- RECORDS SHOWN:
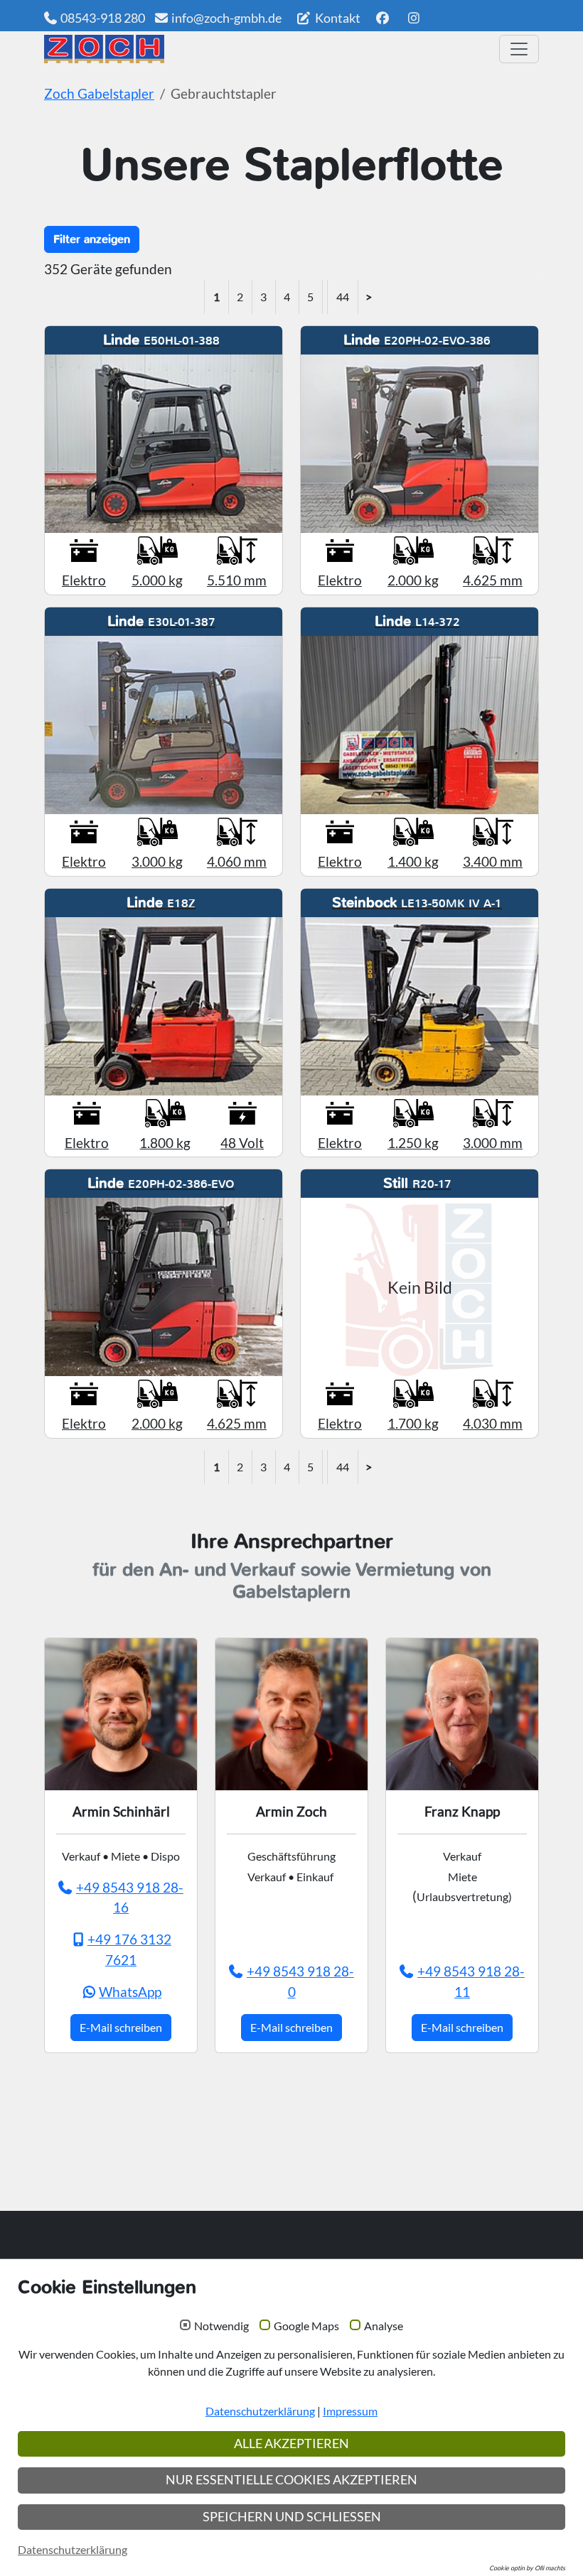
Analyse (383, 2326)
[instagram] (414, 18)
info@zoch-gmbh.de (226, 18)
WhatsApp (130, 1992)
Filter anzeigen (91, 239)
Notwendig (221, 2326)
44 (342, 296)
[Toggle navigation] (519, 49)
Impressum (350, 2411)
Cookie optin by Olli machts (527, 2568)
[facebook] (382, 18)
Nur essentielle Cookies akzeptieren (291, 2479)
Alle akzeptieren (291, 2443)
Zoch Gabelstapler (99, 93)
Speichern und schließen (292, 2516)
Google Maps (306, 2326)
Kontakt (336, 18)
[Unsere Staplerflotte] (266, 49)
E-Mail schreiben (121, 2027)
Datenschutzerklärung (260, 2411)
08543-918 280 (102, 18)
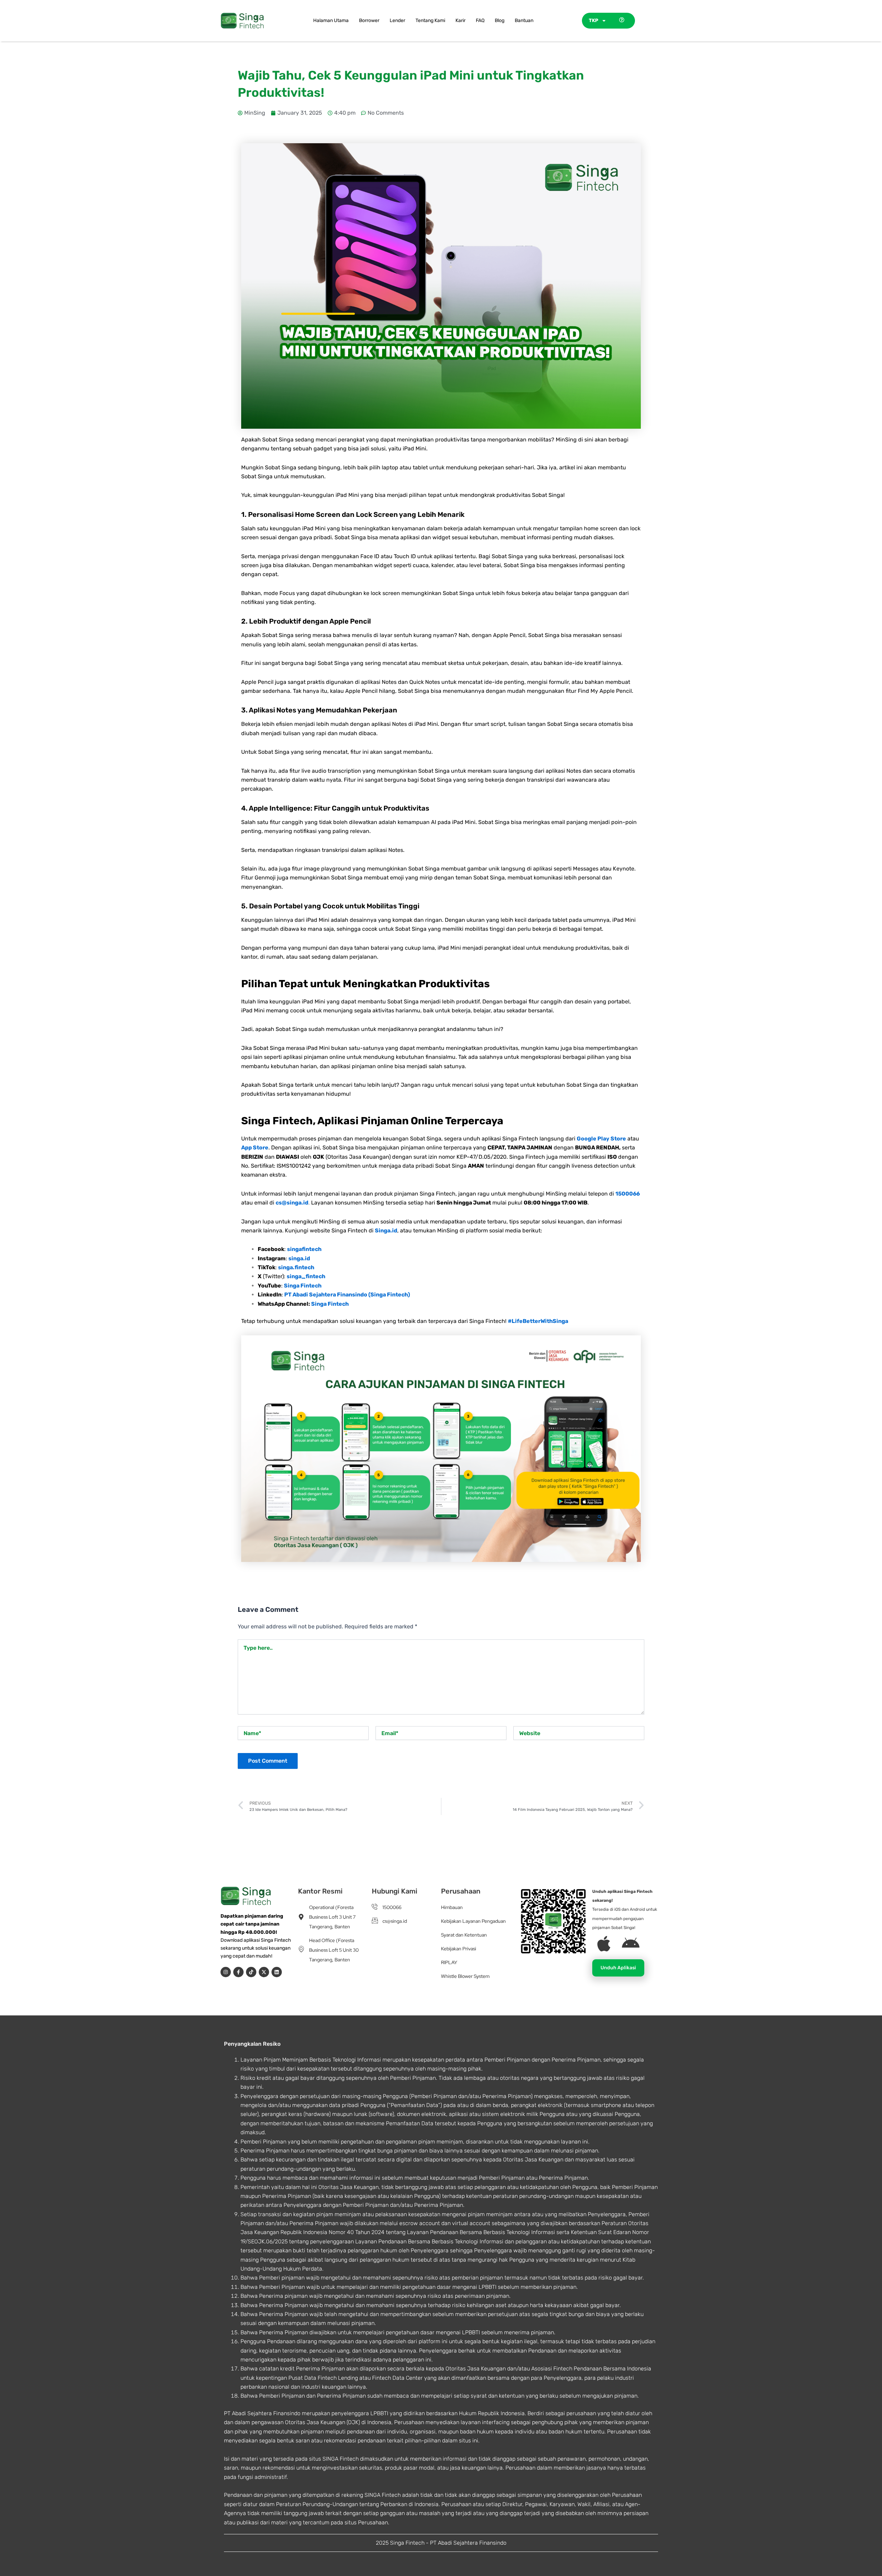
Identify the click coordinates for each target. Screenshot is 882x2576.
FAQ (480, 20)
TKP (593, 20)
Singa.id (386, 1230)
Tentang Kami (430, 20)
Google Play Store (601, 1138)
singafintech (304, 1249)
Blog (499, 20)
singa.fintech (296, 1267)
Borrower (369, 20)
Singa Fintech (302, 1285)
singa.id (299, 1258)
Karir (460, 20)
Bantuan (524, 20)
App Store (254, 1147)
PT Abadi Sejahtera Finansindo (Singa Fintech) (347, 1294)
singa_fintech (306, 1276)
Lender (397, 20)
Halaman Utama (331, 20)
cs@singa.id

- REQUIREMENT: The string "akzeptieren" marks the lines to copy; report each of them from the data above.

- PROBLEM SOLUTION:
Nur essentielle Cookies akzeptieren (291, 2479)
Alle akzeptieren (291, 2443)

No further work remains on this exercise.